Floating solar (floatovoltaics): Installing panels on reservoirs, lakes, and coastal waters. Floating solar reduces land use conflicts, benefits from water cooling (improving panel efficiency by 5-10%), and reduces reservoir evaporation by up to 70%. This green technology innovation is growing rapidly in land-constrained countries like Japan, South Korea, Singapore, and the Netherlands. Global floating solar capacity exceeded 6 GW in 2025.

Space-based solar: Collecting solar energy in orbit (where sunlight is 40% more intense and available 24/7) and beaming it to Earth via microwaves. While still theoretical at scale, the European Space Agency's SOLARIS programme and Caltech's MAPLE experiment have demonstrated key components. Space-based solar could eventually provide baseload clean energy anywhere on Earth.

Solar Manufacturing and Supply Chains

China dominates global solar manufacturing, producing over 80% of the world's polysilicon, wafers, cells, and modules. This concentration creates supply chain risks and geopolitical concerns, prompting diversification efforts. The US Inflation Reduction Act, the EU Solar Manufacturing Alliance, and India's PLI scheme aim to build domestic manufacturing capacity.
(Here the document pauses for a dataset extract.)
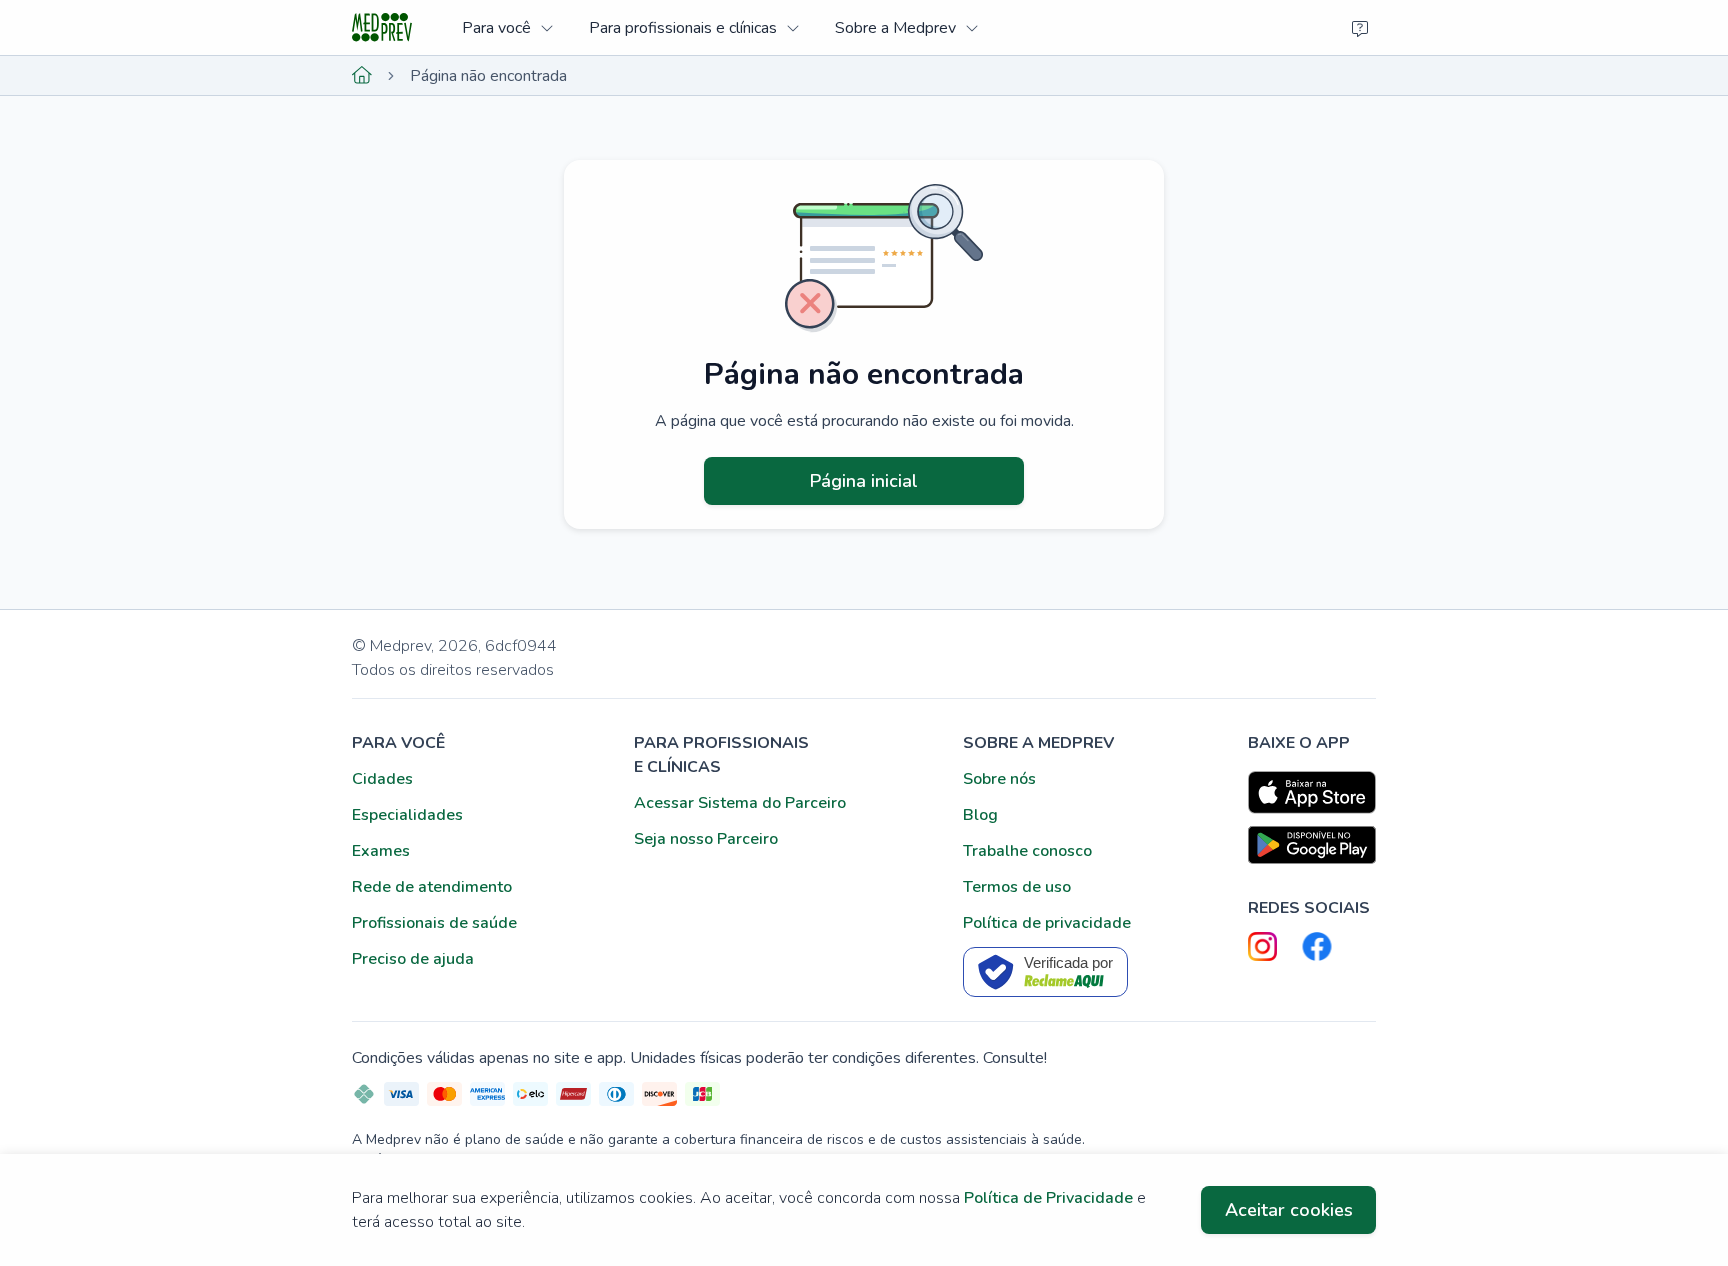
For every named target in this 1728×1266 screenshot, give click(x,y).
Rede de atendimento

Material supply: Solar manufacturing requires silicon, silver, copper, aluminum, and glass. Silver use in solar cells is a growing concern — the industry consumed 20% of global silver production in 2024. Manufacturers are reducing silver content per cell (from 100mg to under 50mg) and developing silver-free metallization using copper plating. For some thin-film technologies, indium, gallium, or tellurium are needed, though in small quantities.

Challenges and the Path Forward

Intermittency: Solar only generates electricity during daylight hours and output varies with weather. This challenge is addressed through energy storage, grid interconnection, demand flexibility, and complementary generation sources like wind (which often peaks when solar is low) and geothermal (which provides 24/7 baseload).

End-of-life recycling: With panels lasting 25-30+ years, the first wave of mass deployments is approaching end-of-life. The EU already mandates solar panel recycling, recovering 95%+ of materials including silicon, silver, copper, and glass. The solar panel recycling industry is expected to be a $2.7 billion market by 2030 — a critical circular economy challenge and opportunity.

Despite these challenges, solar energy's trajectory is clear. The International Renewable Energy Agency (IRENA) projects that solar will provide 30-40% of global electricity by 2050, requiring cumulative installations of 14-18 TW. With continued cost declines, efficiency improvements, storage integration, and manufacturing diversification, solar energy is the backbone of the clean energy transition.